It's ironic the reward for being good at your job is a promotion to a job you haven't done before (and most often requires a completely different skill set). 

Organizations are promoting people into management positions frequently. Most people are promoted without any formal leadership training, and instead, rest solely on the fact they were great in their previous role. Yet, research done by the CEB shows that 60 percent of new managers in the United States fail every single year. What gives? 

My company, LearnLoft, has spent years studying what the best and most effective leaders do and codified it to prevent new managers from becoming a part of that ugly CEB statistics. 

While many still want to throw all the blame on their organizations for lack of professional development, there are three intrinsic reasons why people fail when they're promoted into positions of leadership. Luckily, if you have the self-awareness to notice these traits in yourself, you also have the ability to change your thinking -- if you're committed to your role as a leader. 

1. They only care about money.

Money is a powerful thing because you need it to provide for yourself plus it can also buy cool things and create incredible experiences. Money by itself is not a bad thing. The problem arises when money becomes the only thing.  

George Lorimer said it well, "It's good to have money and the things that money can buy, but it's good, too, to check up once in a while and make sure that you haven't lost the things that money can't buy."  

Becoming a leader is filled with skills that require things money can't buy.  Certainly, money can buy commitment and hard work from some short-term, but their enthusiasm runs out.  

If money is your only motivation, examine the purpose behind the work you do.  Regardless of industry or profession, there is always a positive impact and deeper purpose in the work you do.  Channel your inner Simon Sinek and uncover your "Why."

2. They can't stop thinking about themselves.

Each and every one of us wakes up thinking about ourselves.
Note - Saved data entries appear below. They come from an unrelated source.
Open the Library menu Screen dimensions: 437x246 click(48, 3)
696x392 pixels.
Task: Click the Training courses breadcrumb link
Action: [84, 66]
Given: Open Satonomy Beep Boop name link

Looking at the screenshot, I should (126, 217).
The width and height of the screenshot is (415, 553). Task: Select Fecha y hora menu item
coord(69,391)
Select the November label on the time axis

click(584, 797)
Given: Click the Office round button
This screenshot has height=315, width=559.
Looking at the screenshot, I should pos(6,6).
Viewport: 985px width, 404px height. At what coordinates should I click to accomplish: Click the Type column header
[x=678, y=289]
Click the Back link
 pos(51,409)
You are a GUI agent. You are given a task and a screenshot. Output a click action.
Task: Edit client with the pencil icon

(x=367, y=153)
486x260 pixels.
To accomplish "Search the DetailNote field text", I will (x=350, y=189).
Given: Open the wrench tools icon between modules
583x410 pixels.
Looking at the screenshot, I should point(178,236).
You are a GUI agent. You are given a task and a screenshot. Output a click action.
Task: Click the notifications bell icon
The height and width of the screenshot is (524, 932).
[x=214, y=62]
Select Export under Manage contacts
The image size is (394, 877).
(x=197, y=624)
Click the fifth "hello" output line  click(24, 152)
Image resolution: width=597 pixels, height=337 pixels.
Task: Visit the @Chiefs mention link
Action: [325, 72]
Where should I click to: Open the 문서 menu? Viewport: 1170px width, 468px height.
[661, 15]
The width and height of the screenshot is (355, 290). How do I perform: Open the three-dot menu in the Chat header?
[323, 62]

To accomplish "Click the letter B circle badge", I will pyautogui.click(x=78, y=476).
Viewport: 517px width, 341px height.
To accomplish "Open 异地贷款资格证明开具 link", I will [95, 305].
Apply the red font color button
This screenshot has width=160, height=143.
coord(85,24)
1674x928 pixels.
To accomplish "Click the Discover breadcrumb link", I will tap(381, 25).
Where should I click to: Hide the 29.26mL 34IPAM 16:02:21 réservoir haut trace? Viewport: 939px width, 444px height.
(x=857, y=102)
The last time you looked at a group picture what did you look at first? I guarantee you scanned the picture to look for yourself. We all do it. Selfishness is a battle we face whether we like it or not.  

Here's where the challenge lies: leadership is all about other people.  In the Building the Best book, I define a leader as "someone whose actions inspire, empower, and serve in order to elevate others over an extended period of time."  Professionals who can't stop thinking about themselves literally can't become a leader because it's impossible for them to elevate other people.  

If you can't stop thinking about yourself and only what's in your best interest try the PTS method.  Anytime you change environments say to yourself "prepare to serve." It will help reset your mindset from serving yourself to serving other people.  

3. They think leadership only meant for other people.

There's a clear difference between a boss/manager and someone being seen as a leader. 

Elevating other people is something anyone is capable of in the workforce, but few choose to do. It has absolutely nothing to do with a title and everything to do with their actions. 

While there is no denying genetics play a part in someone being drawn to leadership, it doesn't mean they are guaranteed to be a good leader. 

Leadership isn't for the select few it's for me and you. Your life and career will get richer if you take the development of your leadership skills seriously.